RiskTech vs RegTech
Self-help gurus tell us to name our fears in order to conquer them. This naming process helps us to understand why we are afraid and make us feel in control of the situation.
Perhaps that’s why so many in financial services have embraced the term RegTech. Bankers and credit union executives frequently worry about falling short of regulatory requirements. They imagine regulators coming in and finding specific regulatory violations. They worry about the cost of failing to comply. And they want to solve the problem as simply (and cheaply) as possible.
It comes as a relief to many when a company offering a RegTech solution swoops in offering to help tackle a specific regulation. RegTech sounds so cool and cutting edge. It lets an institution check a box saying a requirement is met through some form of automation. So the word RegTech creates the illusion of less effort and expense for compliance.
The problem is that examinations aren’t focused on checking a rule on a list, but they are focused on risk.
Rules vs. Risk
The ultimate goal of a regulation is to mitigate risk. Rules and regulations are created because someone believes there is a risk to the public significant enough that it must be addressed.
While one can debate whether or not these regulations are always reasonable, the merits of a particular regulation is a different topic.

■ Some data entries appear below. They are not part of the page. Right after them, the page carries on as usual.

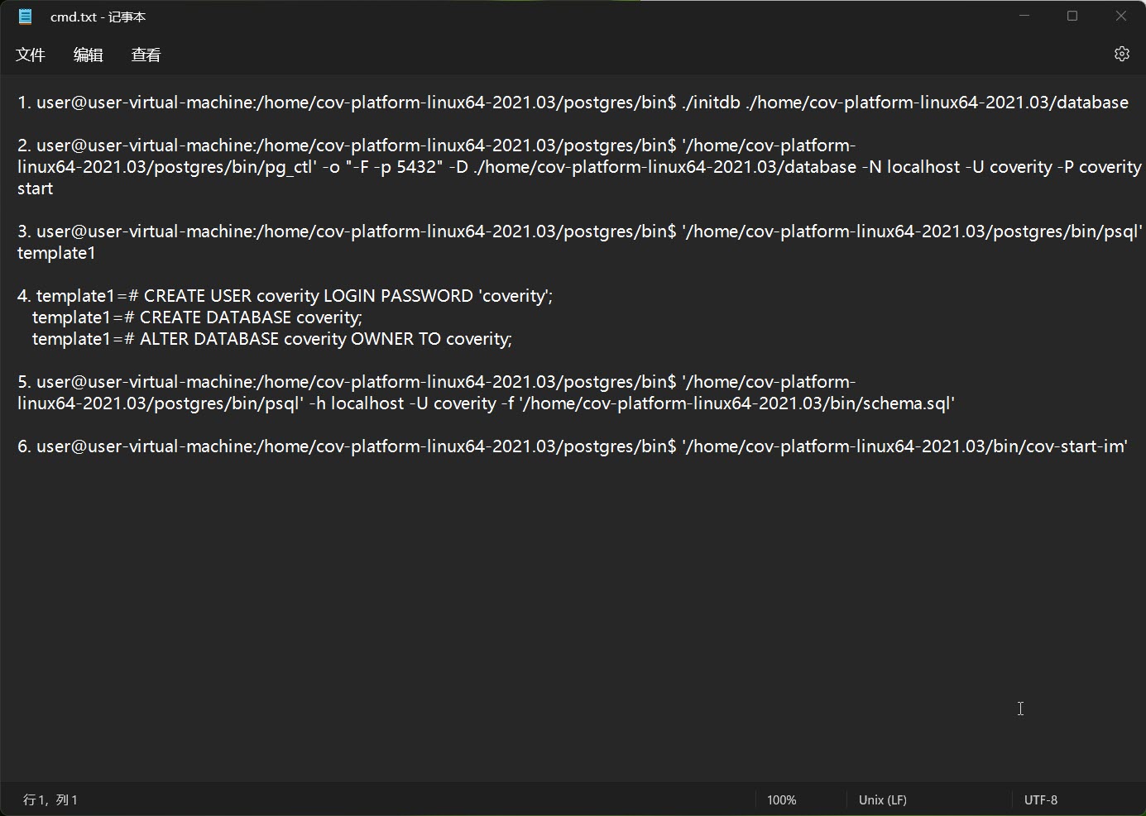
Task: Click the window title cmd.txt - 记事本
Action: 98,17
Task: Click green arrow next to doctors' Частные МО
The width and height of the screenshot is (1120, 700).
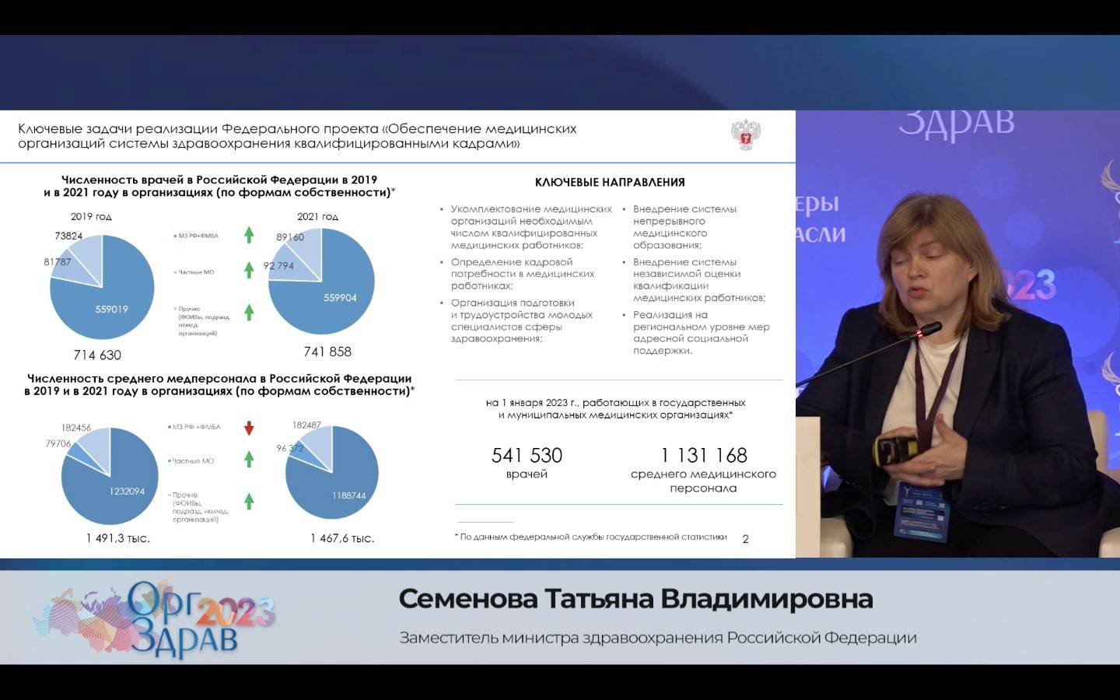Action: tap(249, 270)
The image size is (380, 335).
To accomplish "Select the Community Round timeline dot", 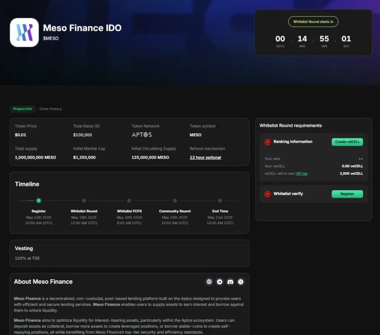I will [175, 201].
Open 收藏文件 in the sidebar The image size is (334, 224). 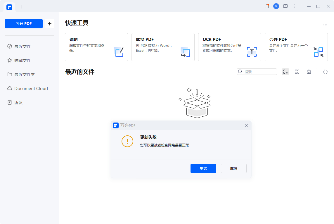23,61
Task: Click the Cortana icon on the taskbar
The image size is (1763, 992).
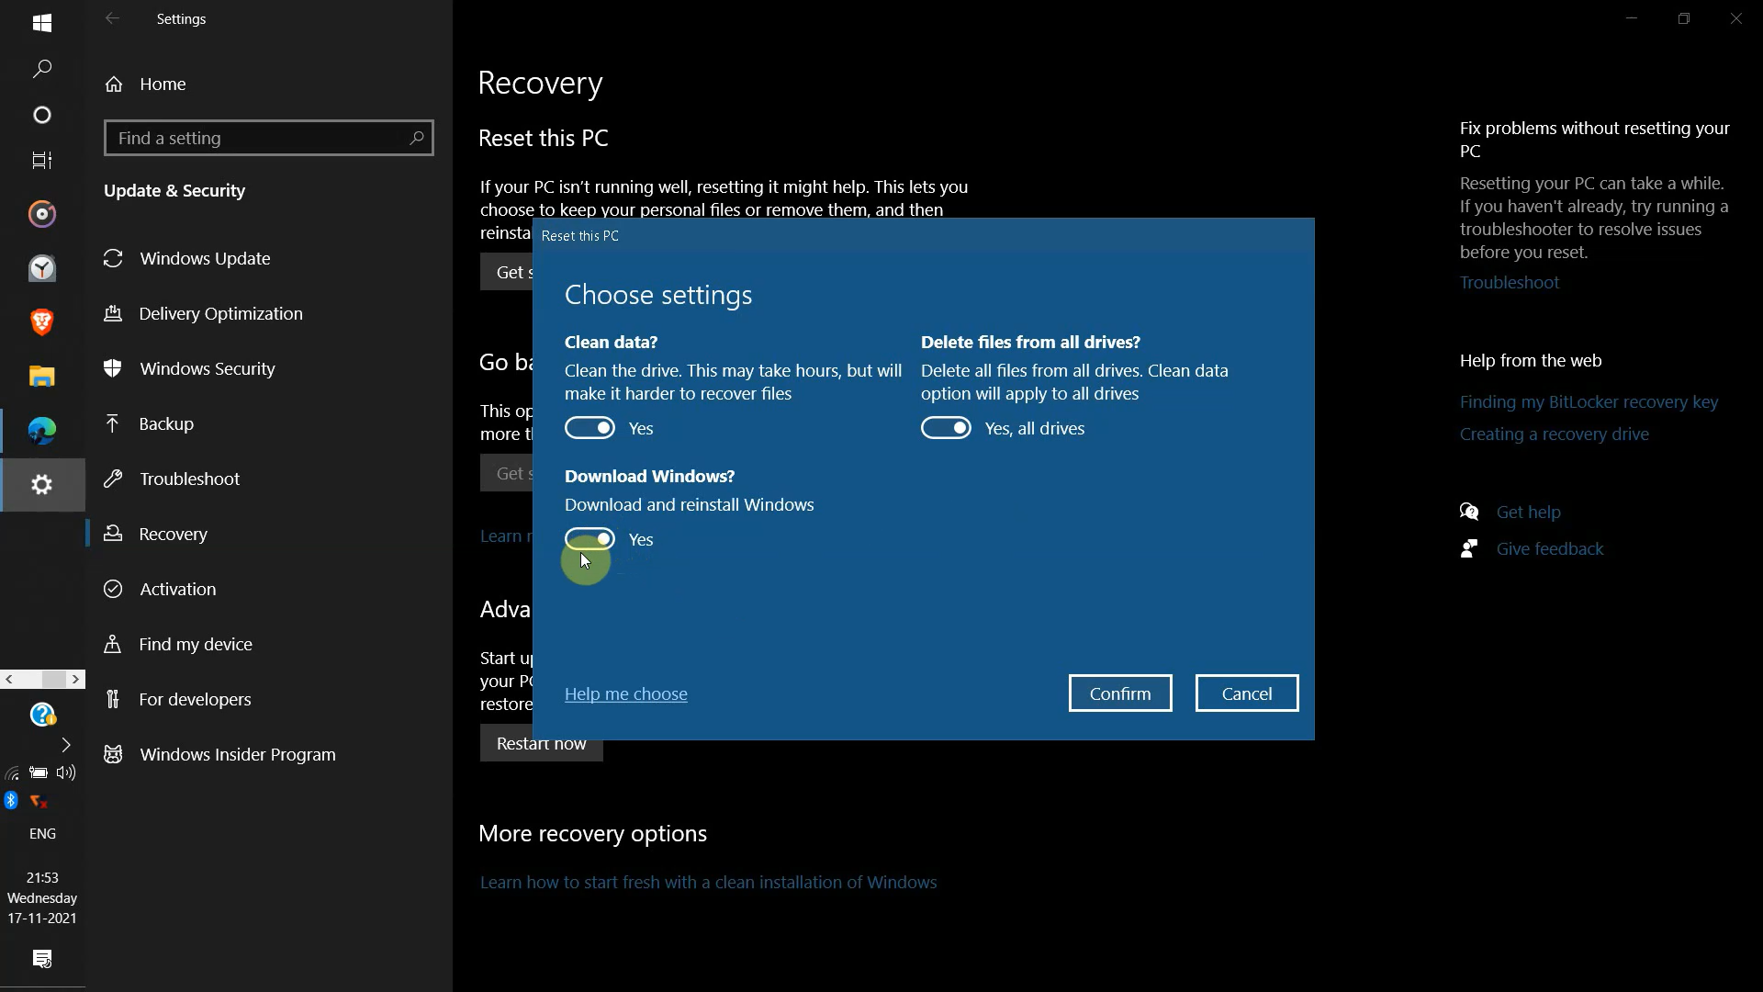Action: pyautogui.click(x=42, y=114)
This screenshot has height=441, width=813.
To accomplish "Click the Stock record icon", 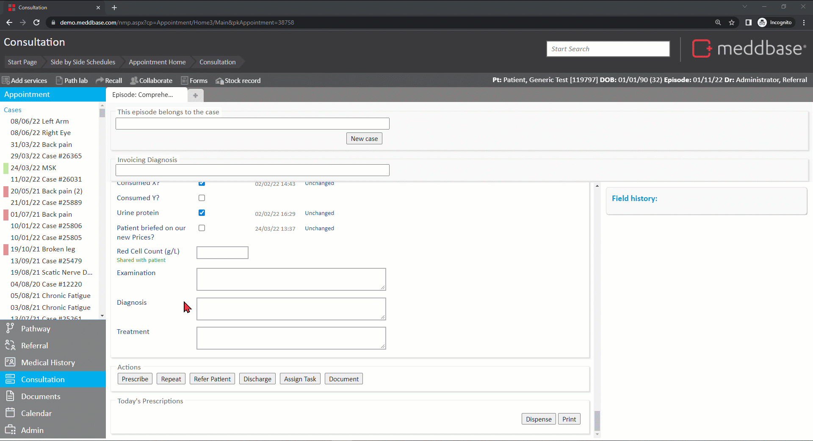I will pos(219,81).
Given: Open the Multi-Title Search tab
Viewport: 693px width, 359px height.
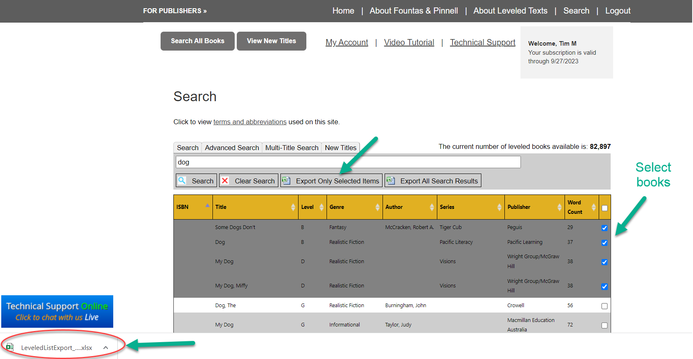Looking at the screenshot, I should coord(292,148).
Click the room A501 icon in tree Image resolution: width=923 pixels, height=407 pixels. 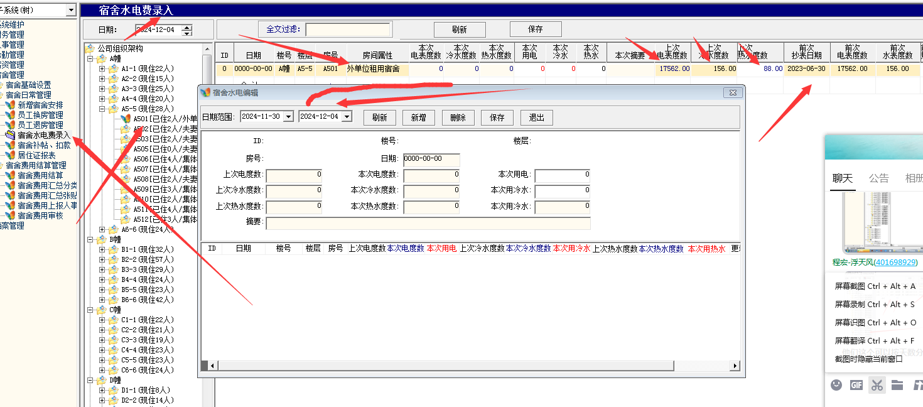[126, 119]
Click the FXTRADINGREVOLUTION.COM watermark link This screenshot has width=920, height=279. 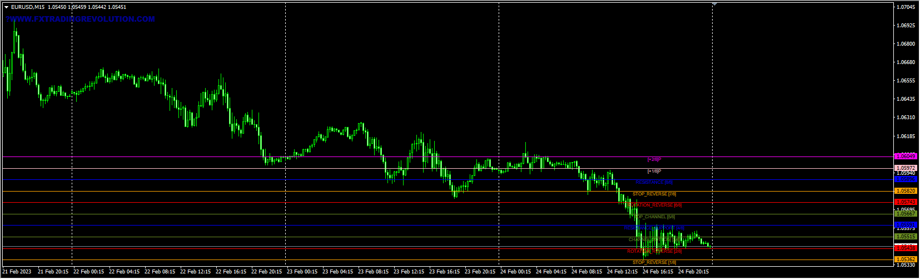(x=80, y=19)
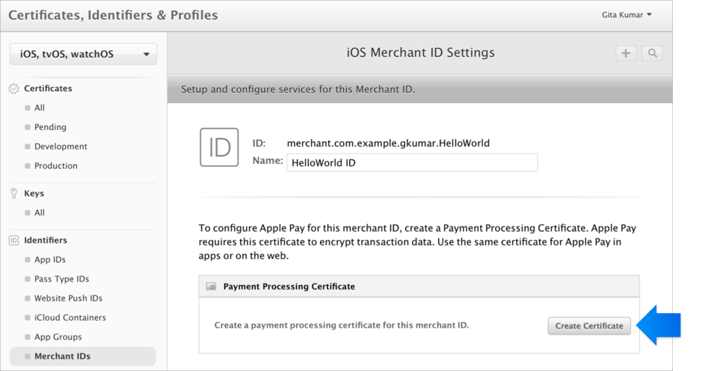Select Development certificates

(61, 147)
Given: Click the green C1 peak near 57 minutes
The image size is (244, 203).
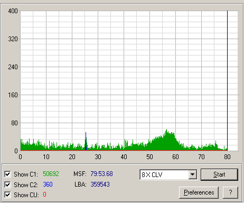Looking at the screenshot, I should point(166,139).
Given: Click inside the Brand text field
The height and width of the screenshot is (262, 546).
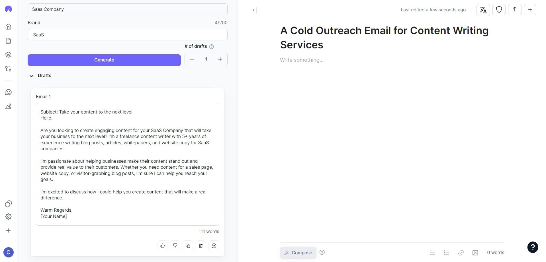Looking at the screenshot, I should pos(127,35).
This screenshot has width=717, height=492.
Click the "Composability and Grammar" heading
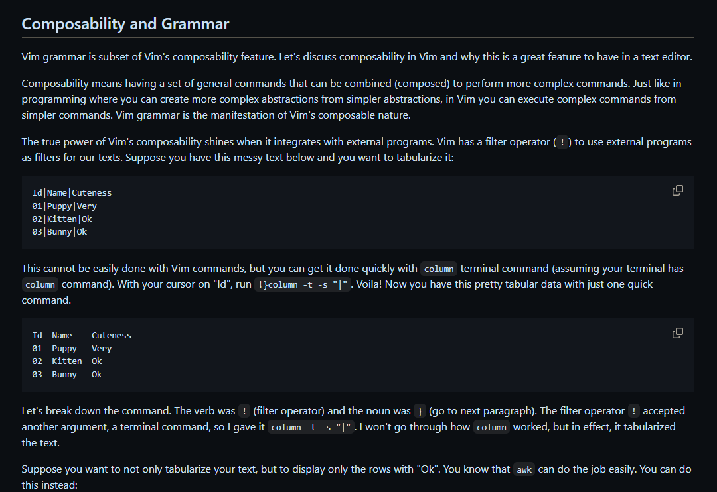tap(125, 25)
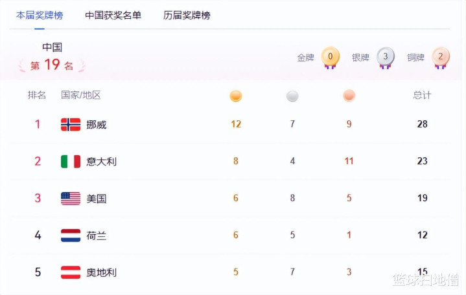Open the 美国 country entry

coord(96,199)
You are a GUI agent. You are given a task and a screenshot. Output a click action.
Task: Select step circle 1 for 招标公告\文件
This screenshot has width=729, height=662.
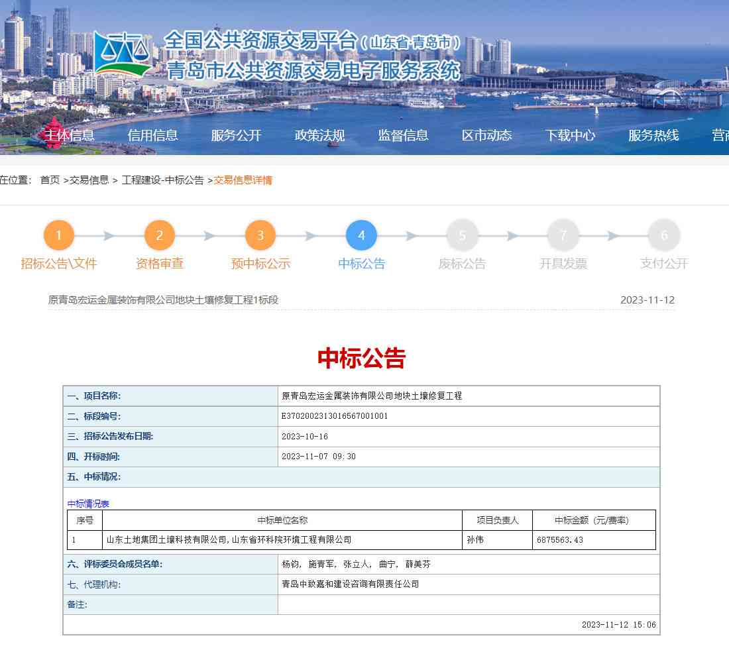pos(59,235)
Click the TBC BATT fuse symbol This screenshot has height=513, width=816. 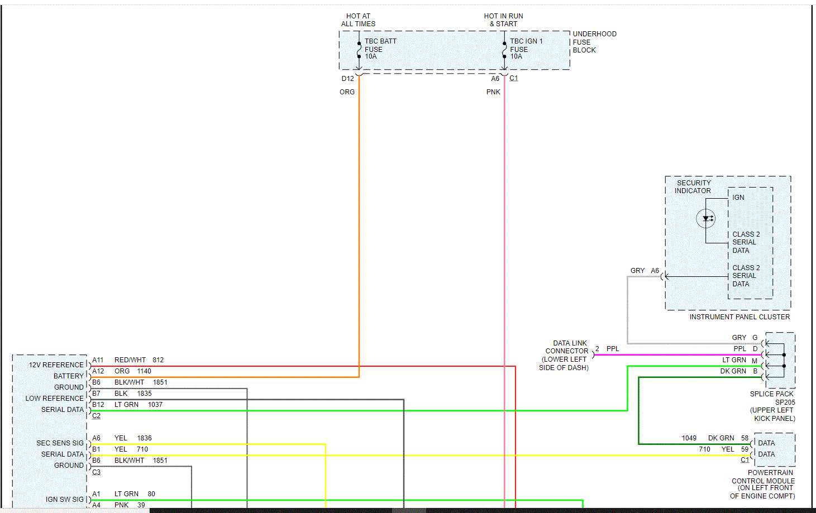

When an institution buys software to deal with a specific rule, it often does so in a vacuum. It starts with a problem (a rule that needs to be complied with) and then finds a solution (software). This backwards, bottom-up approach is messy. It doesn’t consider the risk the regulation poses to an institution, like the controls needed systemically to prevent or mitigate the risk.
Let’s say an institution buys a piece of software to meet a new requirement to check names against a list when opening accounts. Job well done, right? Not necessarily.
What if having to check names makes that business activity riskier than it used to be? The institution may need to reevaluate whether that activity is worth the additional risk. What if the institution uses an outside vendor for some aspects of account opening? An institution with a good handle on vendor management risk will know to address the new rules with vendors and will have policies and procedures in place to ensure vendor compliance—and not just concentrate on a single internal activity.
But if an institution is dealing with regulations on a piecemeal basis, it can easily fail to recognize a potential threat or overlook an area of operations covered by the rules. The impact on the bigger picture is lost.
That’s why if we’re going to give a snazzy name to solutions, the term RiskTech is far more appropriate.
RiskTech solutions focus on the whole picture, identifying and examining the interplay of different types of risk across the entire enterprise. They ensure risk remains an integral part of all discussions. They also allow an institution to better understand and prioritize its risk management needs so it can more efficiently deploy resources to the most critical areas, instead of using a scattershot approach.
That’s not to say there’s no place for RegTech. RegTech is really a subcategory of RiskTech, which should be integrated technologically so that risk and compliance go hand in hand. Balancing risk with growth and the need to be more efficient and profitable is essential to success. RegTech can help with this goal but only when part of an institution’s overall enterprise risk management program.
Don’t let the label of RegTech trick you into thinking that simply checking off to-dos on a list of tasks is compliance. Risk must be conquered, and everything else follows in pursuit of that goal.